[Records for finding described items]

——

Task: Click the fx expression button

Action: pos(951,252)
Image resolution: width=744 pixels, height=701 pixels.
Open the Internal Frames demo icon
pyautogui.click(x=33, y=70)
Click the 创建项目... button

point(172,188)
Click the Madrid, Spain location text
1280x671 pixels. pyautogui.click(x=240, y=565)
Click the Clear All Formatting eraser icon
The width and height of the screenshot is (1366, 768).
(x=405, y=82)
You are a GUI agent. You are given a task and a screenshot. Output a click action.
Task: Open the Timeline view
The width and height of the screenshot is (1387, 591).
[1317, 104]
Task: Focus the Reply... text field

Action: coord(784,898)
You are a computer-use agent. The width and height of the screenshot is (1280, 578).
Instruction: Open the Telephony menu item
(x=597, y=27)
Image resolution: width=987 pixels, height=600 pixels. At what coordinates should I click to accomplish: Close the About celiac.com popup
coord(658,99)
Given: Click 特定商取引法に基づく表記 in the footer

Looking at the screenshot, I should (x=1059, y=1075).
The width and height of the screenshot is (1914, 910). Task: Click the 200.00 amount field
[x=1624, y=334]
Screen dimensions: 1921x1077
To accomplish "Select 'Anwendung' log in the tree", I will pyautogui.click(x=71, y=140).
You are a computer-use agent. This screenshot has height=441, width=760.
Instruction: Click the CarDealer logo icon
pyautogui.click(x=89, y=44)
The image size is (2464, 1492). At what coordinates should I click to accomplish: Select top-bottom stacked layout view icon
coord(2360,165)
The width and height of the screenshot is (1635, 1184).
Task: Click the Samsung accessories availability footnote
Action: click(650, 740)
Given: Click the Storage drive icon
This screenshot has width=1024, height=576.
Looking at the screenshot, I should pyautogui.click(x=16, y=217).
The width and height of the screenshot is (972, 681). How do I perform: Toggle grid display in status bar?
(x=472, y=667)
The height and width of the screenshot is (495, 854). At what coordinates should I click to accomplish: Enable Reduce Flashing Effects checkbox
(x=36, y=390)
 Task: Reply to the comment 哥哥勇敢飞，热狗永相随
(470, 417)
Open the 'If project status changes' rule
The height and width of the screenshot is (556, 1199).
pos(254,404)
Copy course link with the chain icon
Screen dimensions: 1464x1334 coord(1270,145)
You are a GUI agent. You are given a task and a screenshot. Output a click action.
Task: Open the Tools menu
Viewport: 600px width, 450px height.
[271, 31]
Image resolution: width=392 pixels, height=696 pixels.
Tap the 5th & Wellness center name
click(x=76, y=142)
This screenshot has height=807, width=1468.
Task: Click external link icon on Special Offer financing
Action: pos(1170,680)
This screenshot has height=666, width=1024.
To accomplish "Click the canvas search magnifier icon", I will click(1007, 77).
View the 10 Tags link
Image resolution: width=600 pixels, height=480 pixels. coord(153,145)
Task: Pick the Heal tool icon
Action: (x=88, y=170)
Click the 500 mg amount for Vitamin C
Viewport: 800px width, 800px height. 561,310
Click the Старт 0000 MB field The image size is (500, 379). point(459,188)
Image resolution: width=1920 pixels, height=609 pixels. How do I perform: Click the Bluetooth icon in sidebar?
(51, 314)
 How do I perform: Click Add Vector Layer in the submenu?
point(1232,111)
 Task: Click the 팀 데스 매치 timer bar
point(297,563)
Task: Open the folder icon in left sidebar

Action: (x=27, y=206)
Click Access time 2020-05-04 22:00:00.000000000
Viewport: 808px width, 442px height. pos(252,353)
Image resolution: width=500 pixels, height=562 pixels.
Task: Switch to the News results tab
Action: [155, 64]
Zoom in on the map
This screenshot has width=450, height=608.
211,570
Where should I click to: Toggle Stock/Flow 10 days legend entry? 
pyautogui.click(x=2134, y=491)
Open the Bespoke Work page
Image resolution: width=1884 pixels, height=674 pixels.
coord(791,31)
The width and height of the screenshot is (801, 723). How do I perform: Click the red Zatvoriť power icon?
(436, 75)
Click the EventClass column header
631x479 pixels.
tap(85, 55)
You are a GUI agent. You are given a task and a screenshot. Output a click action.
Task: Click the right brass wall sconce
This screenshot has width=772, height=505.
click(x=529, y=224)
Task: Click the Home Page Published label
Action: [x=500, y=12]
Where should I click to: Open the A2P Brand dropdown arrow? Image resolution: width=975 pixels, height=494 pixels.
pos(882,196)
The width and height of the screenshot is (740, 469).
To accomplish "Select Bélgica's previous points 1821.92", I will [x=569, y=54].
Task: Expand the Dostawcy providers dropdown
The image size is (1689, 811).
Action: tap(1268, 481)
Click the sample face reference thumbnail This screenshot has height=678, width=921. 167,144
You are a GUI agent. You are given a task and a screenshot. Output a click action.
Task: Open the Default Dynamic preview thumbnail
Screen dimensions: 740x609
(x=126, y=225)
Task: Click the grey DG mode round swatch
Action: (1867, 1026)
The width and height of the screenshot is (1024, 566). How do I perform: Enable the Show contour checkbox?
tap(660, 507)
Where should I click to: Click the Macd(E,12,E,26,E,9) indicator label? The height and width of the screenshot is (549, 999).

——

EXERCISE DESCRIPTION: Rewrite the lines above as a Markdown table with the columns Row and Line, numbering each row and leaving out the blank lines.

EXERCISE SOLUTION:
| Row | Line |
|---|---|
| 1 | Task: Click the fx expression button |
| 2 | Action: pos(951,252) |
| 3 | Image resolution: width=744 pixels, height=701 pixels. |
| 4 | Open the Internal Frames demo icon |
| 5 | pyautogui.click(x=33, y=70) |
| 6 | Click the 创建项目... button |
| 7 | point(172,188) |
| 8 | Click the Madrid, Spain location text |
| 9 | 1280x671 pixels. pyautogui.click(x=240, y=565) |
| 10 | Click the Clear All Formatting eraser icon |
| 11 | The width and height of the screenshot is (1366, 768). |
| 12 | (x=405, y=82) |
| 13 | You are a GUI agent. You are given a task and a screenshot. Output a click action. |
| 14 | Task: Open the Timeline view |
| 15 | The width and height of the screenshot is (1387, 591). |
| 16 | [1317, 104] |
| 17 | Task: Focus the Reply... text field |
| 18 | Action: coord(784,898) |
| 19 | You are a computer-use agent. The width and height of the screenshot is (1280, 578). |
| 20 | Instruction: Open the Telephony menu item |
| 21 | (x=597, y=27) |
| 22 | Image resolution: width=987 pixels, height=600 pixels. At what coordinates should I click to accomplish: Close the About celiac.com popup |
| 23 | coord(658,99) |
| 24 | Given: Click 特定商取引法に基づく表記 in the footer |
| 25 | Looking at the screenshot, I should (x=1059, y=1075). |
| 26 | The width and height of the screenshot is (1914, 910). Task: Click the 200.00 amount field |
| 27 | [x=1624, y=334] |
| 28 | Screen dimensions: 1921x1077 |
| 29 | To accomplish "Select 'Anwendung' log in the tree", I will pyautogui.click(x=71, y=140). |
| 30 | You are a computer-use agent. This screenshot has height=441, width=760. |
| 31 | Instruction: Click the CarDealer logo icon |
| 32 | pyautogui.click(x=89, y=44) |
| 33 | The image size is (2464, 1492). At what coordinates should I click to accomplish: Select top-bottom stacked layout view icon |
| 34 | coord(2360,165) |
| 35 | The width and height of the screenshot is (1635, 1184). |
| 36 | Task: Click the Samsung accessories availability footnote |
| 37 | Action: click(650, 740) |
| 38 | Given: Click the Storage drive icon |
| 39 | This screenshot has width=1024, height=576. |
| 40 | Looking at the screenshot, I should pyautogui.click(x=16, y=217). |
| 41 | The width and height of the screenshot is (972, 681). How do I perform: Toggle grid display in status bar? |
| 42 | (x=472, y=667) |
| 43 | The height and width of the screenshot is (495, 854). At what coordinates should I click to accomplish: Enable Reduce Flashing Effects checkbox |
| 44 | (x=36, y=390) |
| 45 |  Task: Reply to the comment 哥哥勇敢飞，热狗永相随 |
| 46 | (470, 417) |
| 47 | Open the 'If project status changes' rule |
| 48 | The height and width of the screenshot is (556, 1199). |
| 49 | pos(254,404) |
| 50 | Copy course link with the chain icon |
| 51 | Screen dimensions: 1464x1334 coord(1270,145) |
| 52 | You are a GUI agent. You are given a task and a screenshot. Output a click action. |
| 53 | Task: Open the Tools menu |
| 54 | Viewport: 600px width, 450px height. |
| 55 | [271, 31] |
| 56 | Image resolution: width=392 pixels, height=696 pixels. |
| 57 | Tap the 5th & Wellness center name |
| 58 | click(x=76, y=142) |
| 59 | This screenshot has height=807, width=1468. |
| 60 | Task: Click external link icon on Special Offer financing |
| 61 | Action: pos(1170,680) |
| 62 | This screenshot has height=666, width=1024. |
| 63 | To accomplish "Click the canvas search magnifier icon", I will click(1007, 77). |
| 64 | View the 10 Tags link |
| 65 | Image resolution: width=600 pixels, height=480 pixels. coord(153,145) |
| 66 | Task: Pick the Heal tool icon |
| 67 | Action: (x=88, y=170) |
| 68 | Click the 500 mg amount for Vitamin C |
| 69 | Viewport: 800px width, 800px height. 561,310 |
| 70 | Click the Старт 0000 MB field The image size is (500, 379). point(459,188) |
| 71 | Image resolution: width=1920 pixels, height=609 pixels. How do I perform: Click the Bluetooth icon in sidebar? |
| 72 | (51, 314) |
| 73 |  How do I perform: Click Add Vector Layer in the submenu? |
| 74 | point(1232,111) |
| 75 |  Task: Click the 팀 데스 매치 timer bar |
| 76 | point(297,563) |
| 77 | Task: Open the folder icon in left sidebar |
| 78 | Action: (x=27, y=206) |
| 79 | Click Access time 2020-05-04 22:00:00.000000000 |
| 80 | Viewport: 808px width, 442px height. pos(252,353) |
| 81 | Image resolution: width=500 pixels, height=562 pixels. |
| 82 | Task: Switch to the News results tab |
| 83 | Action: [155, 64] |
| 84 | Zoom in on the map |
| 85 | This screenshot has width=450, height=608. |
| 86 | 211,570 |
| 87 | Where should I click to: Toggle Stock/Flow 10 days legend entry?  |
| 88 | pyautogui.click(x=2134, y=491) |
| 89 | Open the Bespoke Work page |
| 90 | Image resolution: width=1884 pixels, height=674 pixels. |
| 91 | coord(791,31) |
| 92 | The width and height of the screenshot is (801, 723). How do I perform: Click the red Zatvoriť power icon? |
| 93 | (436, 75) |
| 94 | Click the EventClass column header |
| 95 | 631x479 pixels. |
| 96 | tap(85, 55) |
| 97 | You are a GUI agent. You are given a task and a screenshot. Output a click action. |
| 98 | Task: Click the right brass wall sconce |
| 99 | This screenshot has width=772, height=505. |
| 100 | click(x=529, y=224) |
| 101 | Task: Click the Home Page Published label |
| 102 | Action: [x=500, y=12] |
| 103 | Where should I click to: Open the A2P Brand dropdown arrow? Image resolution: width=975 pixels, height=494 pixels. |
| 104 | pos(882,196) |
| 105 | The width and height of the screenshot is (740, 469). |
| 106 | To accomplish "Select Bélgica's previous points 1821.92", I will [x=569, y=54]. |
| 107 | Task: Expand the Dostawcy providers dropdown |
| 108 | The image size is (1689, 811). |
| 109 | Action: tap(1268, 481) |
| 110 | Click the sample face reference thumbnail This screenshot has height=678, width=921. 167,144 |
| 111 | You are a GUI agent. You are given a task and a screenshot. Output a click action. |
| 112 | Task: Open the Default Dynamic preview thumbnail |
| 113 | Screen dimensions: 740x609 |
| 114 | (x=126, y=225) |
| 115 | Task: Click the grey DG mode round swatch |
| 116 | Action: (1867, 1026) |
| 117 | The width and height of the screenshot is (1024, 566). How do I perform: Enable the Show contour checkbox? |
| 118 | tap(660, 507) |
| 119 | Where should I click to: Click the Macd(E,12,E,26,E,9) indicator label? The height and width of the screenshot is (549, 999). |